"""

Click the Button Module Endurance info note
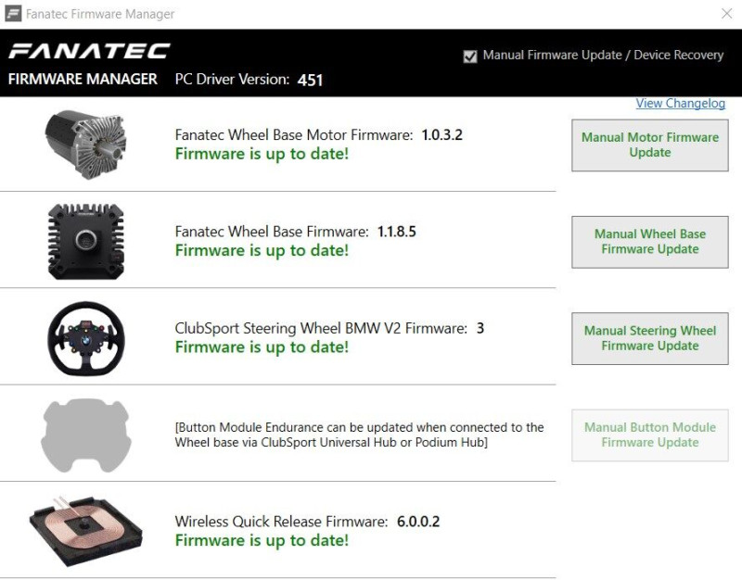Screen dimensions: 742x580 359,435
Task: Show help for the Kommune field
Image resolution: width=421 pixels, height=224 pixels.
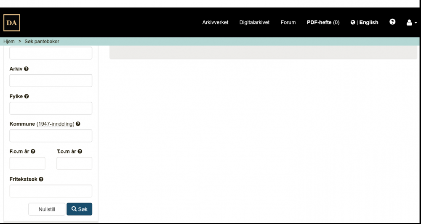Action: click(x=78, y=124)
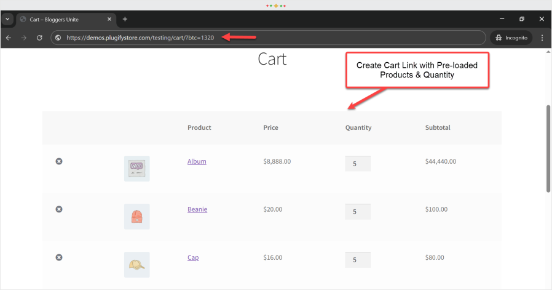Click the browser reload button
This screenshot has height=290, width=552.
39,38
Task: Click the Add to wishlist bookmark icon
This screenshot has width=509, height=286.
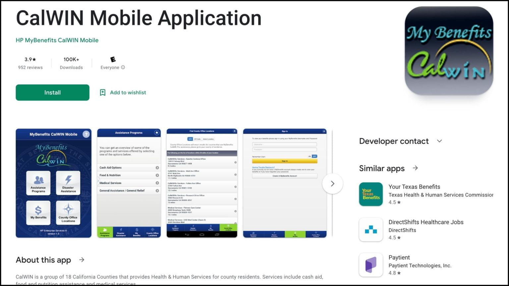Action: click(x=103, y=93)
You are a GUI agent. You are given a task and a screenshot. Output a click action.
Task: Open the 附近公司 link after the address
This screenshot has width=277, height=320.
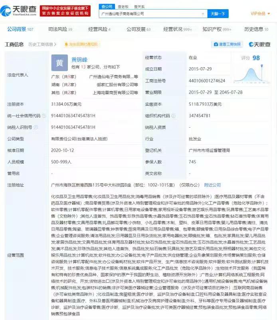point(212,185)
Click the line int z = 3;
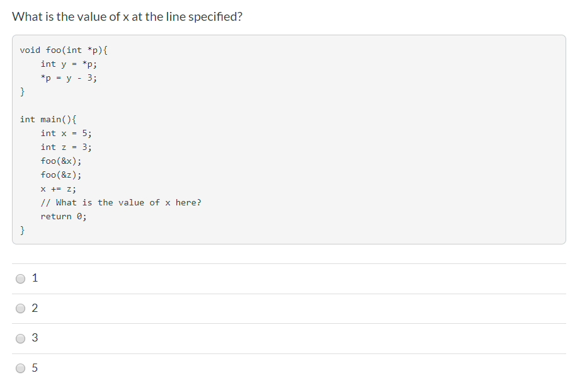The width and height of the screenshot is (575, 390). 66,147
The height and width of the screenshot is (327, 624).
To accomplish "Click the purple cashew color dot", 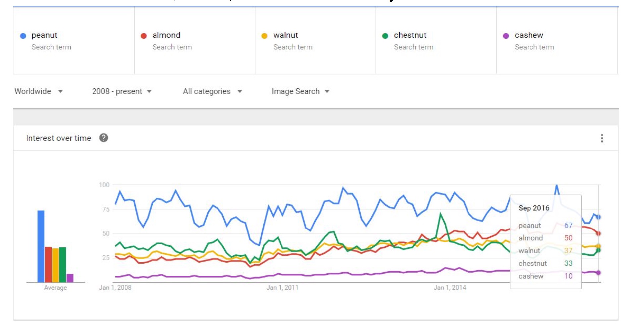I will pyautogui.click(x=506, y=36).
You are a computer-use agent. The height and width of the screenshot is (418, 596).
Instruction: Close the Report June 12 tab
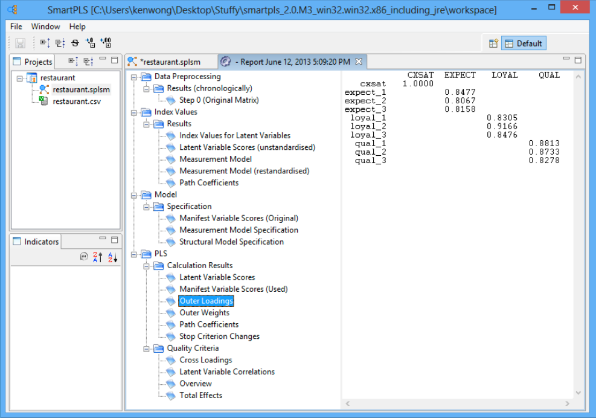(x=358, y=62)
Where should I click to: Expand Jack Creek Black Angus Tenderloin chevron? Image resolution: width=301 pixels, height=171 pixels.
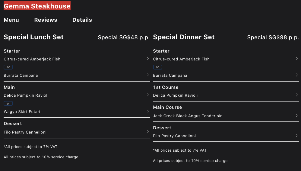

"""
"""

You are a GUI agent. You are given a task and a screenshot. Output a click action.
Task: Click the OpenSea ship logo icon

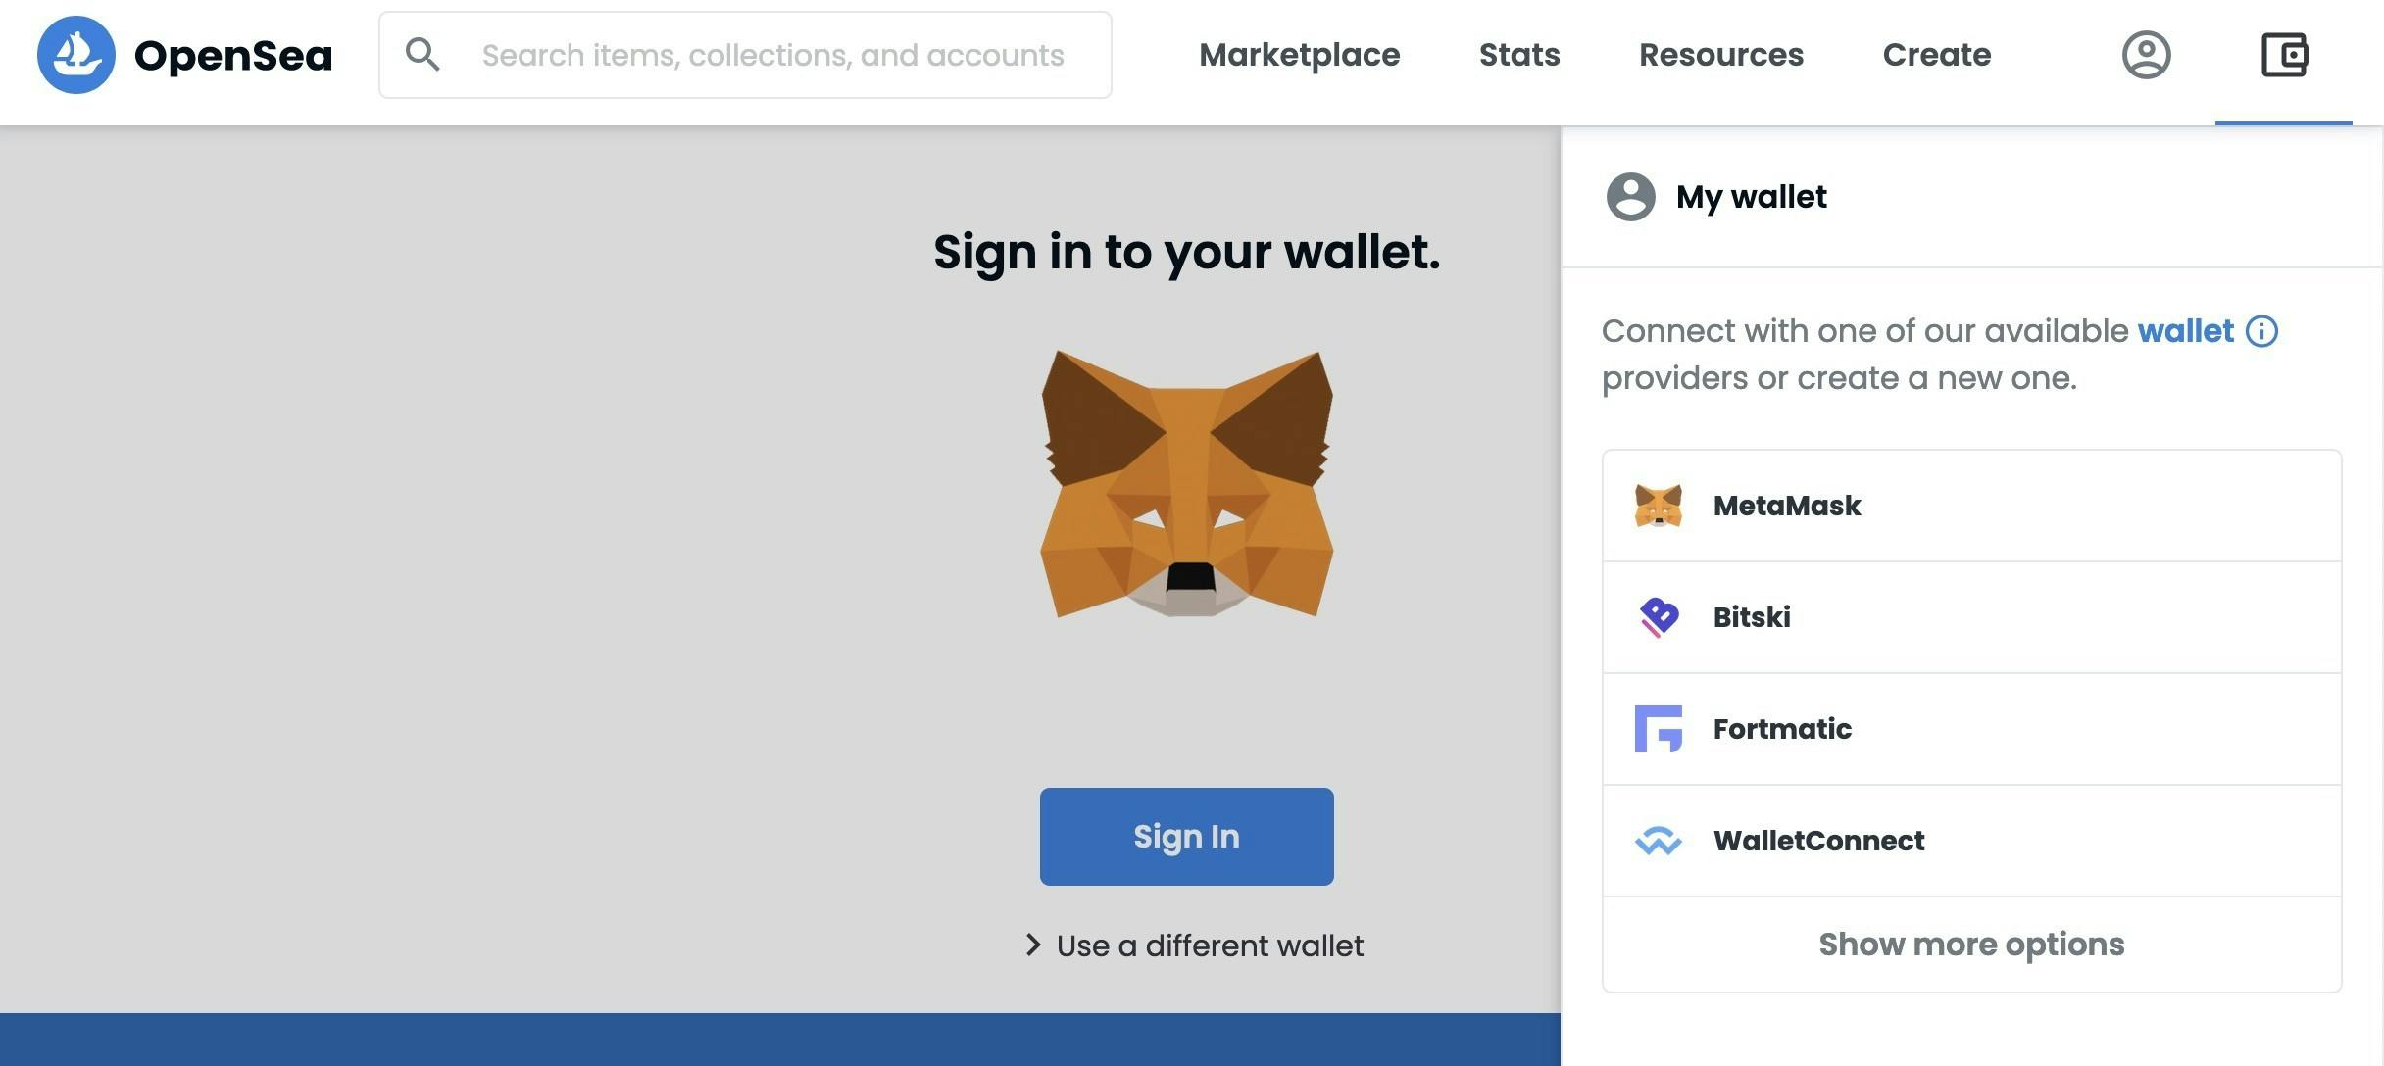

"""
"""

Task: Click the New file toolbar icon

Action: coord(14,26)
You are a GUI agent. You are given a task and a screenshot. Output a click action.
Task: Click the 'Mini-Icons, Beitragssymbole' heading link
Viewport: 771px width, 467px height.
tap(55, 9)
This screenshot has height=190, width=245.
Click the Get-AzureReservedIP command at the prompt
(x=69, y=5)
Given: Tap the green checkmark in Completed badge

"""

TASK BRIEF: Filter the listing above down to the lines containing the word "link", copying each such line.

ANSWER TO THIS EXERCISE:
Task: Open the 附近公司 link after the address
Task: Click the 'Mini-Icons, Beitragssymbole' heading link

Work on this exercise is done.